Some people would argue this level of separation is excessive. However I find it useful because it forces people to think about the logical structure of the application. It guards against someone doing something stupid with a Security Group. It’s not bulletproof, but it is a second layer of defense. Also, we sometimes get security audits from customers that expect to see a traditional structure like you would find in an on-prem network.
I have limited IP's in my public facing VPC which basically means I cannot run the K8S worker nodes in that VPC since I would not have sufficient IP's to support all the pods. My requirement is to run the control plane in my public facing VPC and the worker nodes in a different VPC with a private IP range (192.168.X.X).
We use traefik for ingress and have deployed traefik as a DaemonSet. These pods are exposed using a Kubernetes service of type NLB. And we created a VPC endpoint on top of this NLB which allows us to access this traefik endpoint through our public facing VPC.
However, based on docs it looks like NLB support is still in alpha stage.
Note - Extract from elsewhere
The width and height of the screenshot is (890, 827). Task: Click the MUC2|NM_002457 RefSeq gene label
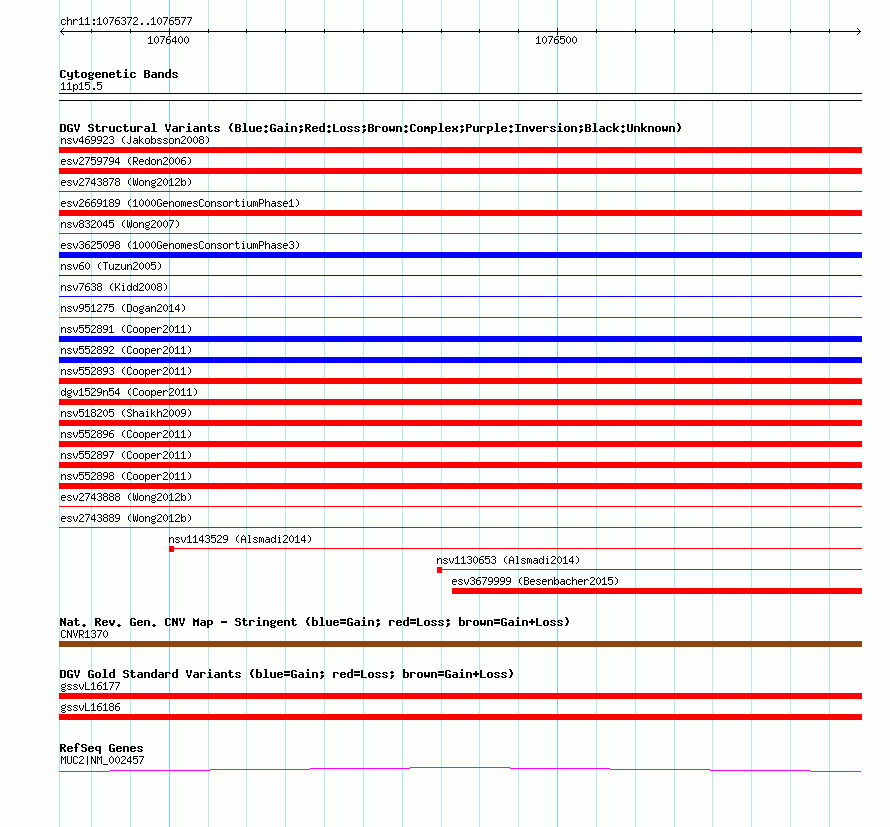(x=102, y=760)
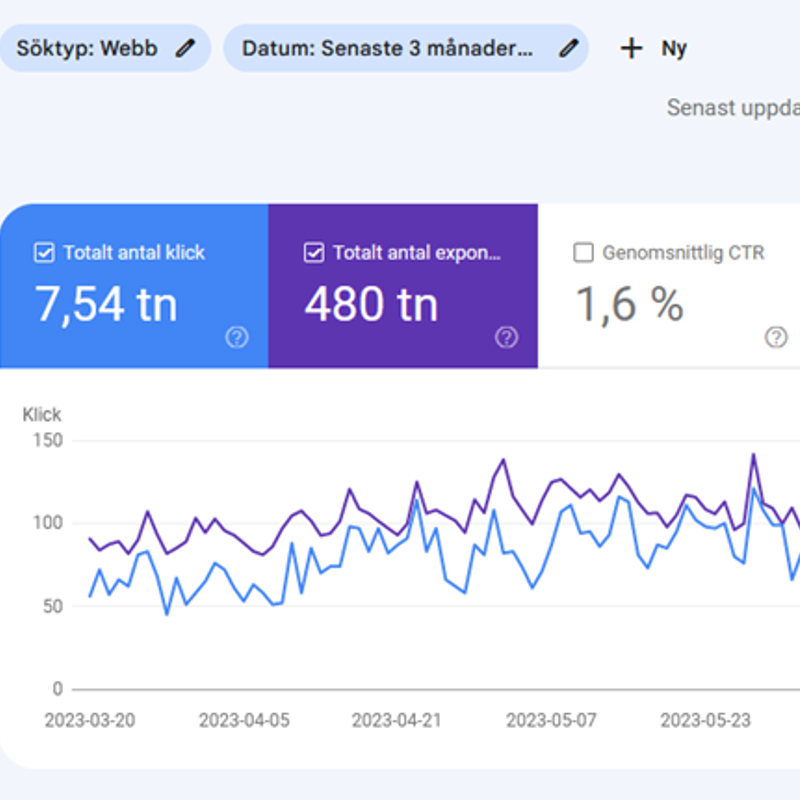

I am curious what are my other options given the above constraints.
Usually, in Kubernetes cluster Pods are running in separate overlay subnet that should not overlap with existing IP subnets in VPC.
This functionality is provided by Kubernetes cluster networking solutions like Calico, Flannel, Weave, etc.
So, you only need to have enough IP address space to support all cluster nodes.
The main benefit of using NLB is to expose client IP address to pods, so if there are no such requirements, regular ELB would be good for most cases.
You can add secondary CIDR to your vpc and use one of the two options mentioned here to have pods use the secondary vpc CIDR.